To drive a car, you need to pass a test and have a license. Although there is no similar requirement to have a baby, should there be?
It’s the sort of interesting question that students debate regularly in Philosophy 104: Childhood, Marriage, and Family, one course within a First-Year Interest Group that is exploring children and families. The group contemplates complex questions surrounding family structure, society’s responsibilities toward children, and the role of government in marriage and in protecting and educating the young.
Licensing parents is a concept that typically generates some of the most animated discussions, says Harry Brighouse, a UW philosophy professor who teaches the course. “Students who read it the first time think it’s appalling, and by the time they finish [the discussion], they’re in favor of it,” Brighouse says. “It’s one of those things where students’ minds get changed in sort of surprising ways.”
The syllabus puts it best: “This course requires a lot of thinking.”
The twenty freshmen in Brighouse’s class wade through ideas and issues they will confront at some point in their lives: what makes for a good childhood, the case for and against same-sex marriage, and who is responsible for rearing children. Students take companion courses in sociology and educational psychology that cover marriage, family, and childhood development. They also read material that wouldn’t typically be part of a philosophy class, because Brighouse believes they can’t be expected to be knowledgeable enough about this course’s subjects to reflect philosophically from the get-go.
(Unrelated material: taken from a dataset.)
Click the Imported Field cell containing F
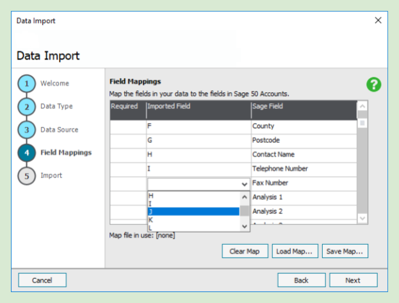The image size is (399, 303). point(199,127)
“They have very similar experiences of childhood to one another,” he says. “One of the things I try to get them to do is read literature — historical and sociological literature — in which it’s made clear to them there are very different kinds of childhoods than [those] they experienced.”
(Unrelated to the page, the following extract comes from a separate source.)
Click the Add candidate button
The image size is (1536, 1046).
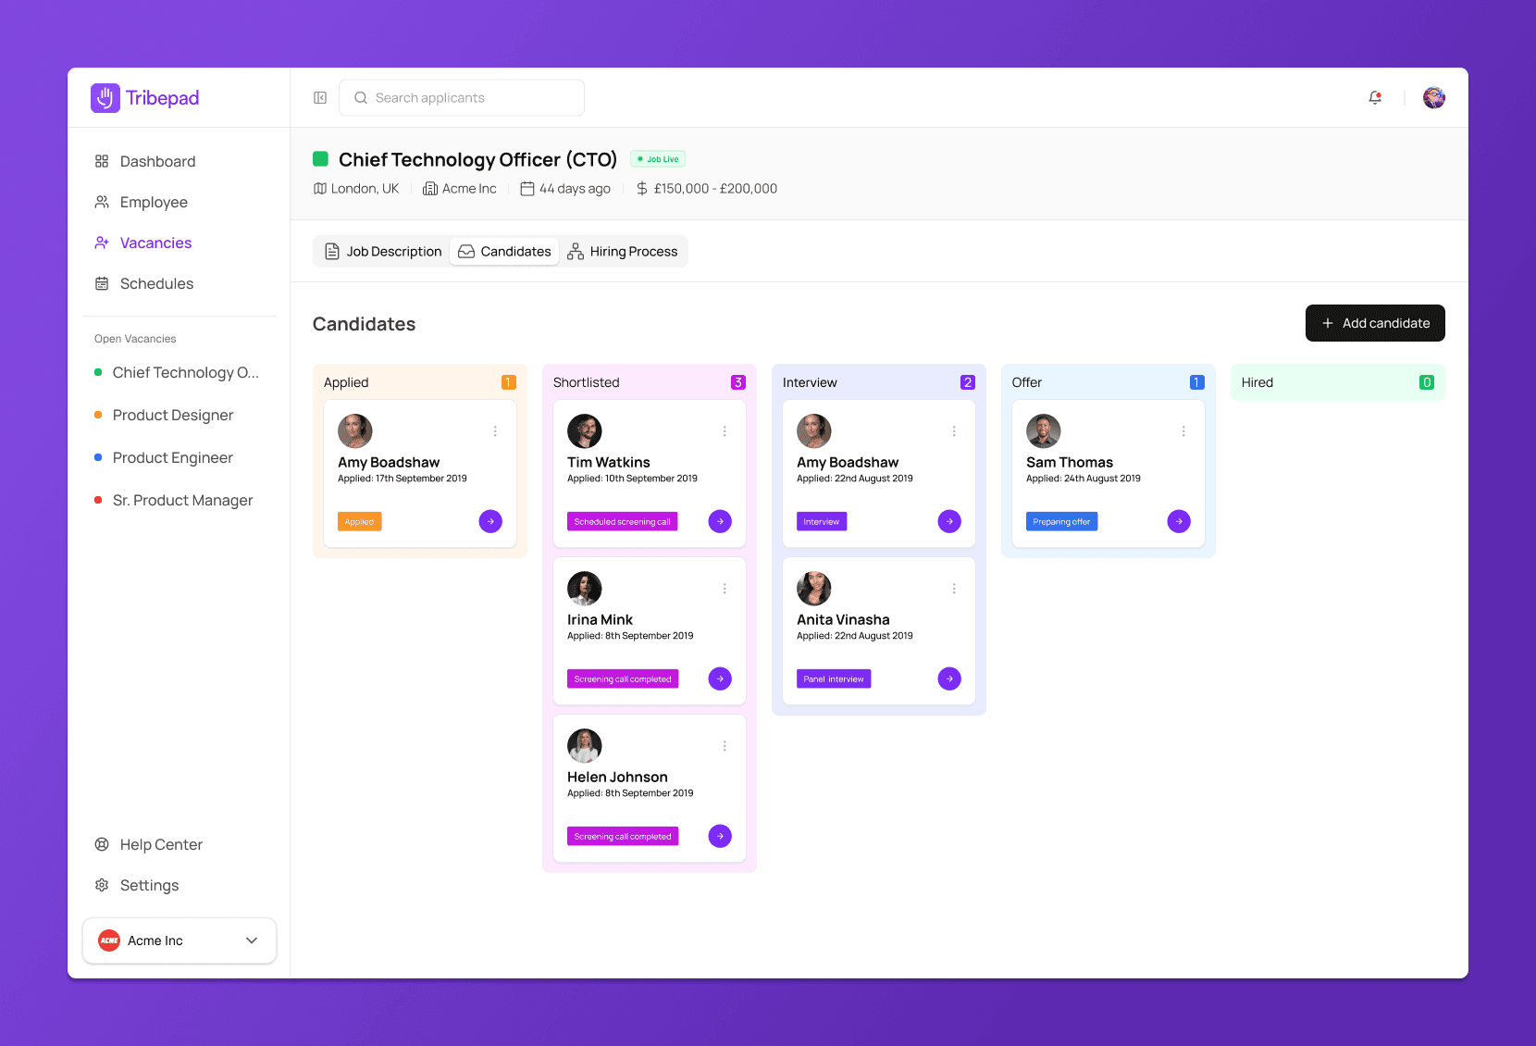(x=1375, y=323)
At the very start of the course, Brighouse gets students thinking about marriage and family through a survey that asks whether they expect to have children. To those who answer yes, he follows up: “Which parent do you expect to spend the most time, energy, and effort raising the children?” He then asks the students to consider the same question for their five best friends.
He has asked hundreds of students these questions, and the results are always the same: Female students overwhelmingly think they’ll raise their children more or less equally with their spouses, while male students overwhelmingly think that the mothers will do most of the childrearing. And when it comes to their friends having children, both male and female students think the mother will bear more of the parenting responsibilities.
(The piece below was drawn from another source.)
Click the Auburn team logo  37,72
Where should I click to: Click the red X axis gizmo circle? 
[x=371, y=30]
The questions reveal to female students the dissonance between their views of themselves and their friends when it comes to parenting. “In other words, you’re being totally unrealistic about yourselves,” Brighouse tells the mostly female class after sharing the results. “The boys know exactly what the game is. The girls don’t.”
Brighouse has two overarching goals for his students as they walk through these minefields of controversial topics: to be able to reason, and to understand how other people who go through the same process may end up disagreeing with them.
“I have no interest in having them walk away from my class with the same views I have,” he says. “I want them to think carefully about the moral questions that face them as ordinary people in their personal lives and in their lives as citizens.”
The small class size creates an atmosphere in which students are more likely to share their thoughts and opinions, Brighouse says. “By the end of the semester, you’ve seen them change and develop,” he says. “That’s what educating is; that’s what makes educating rewarding — not going in and saying the same thing over and over again, but actually observing people learning and developing.”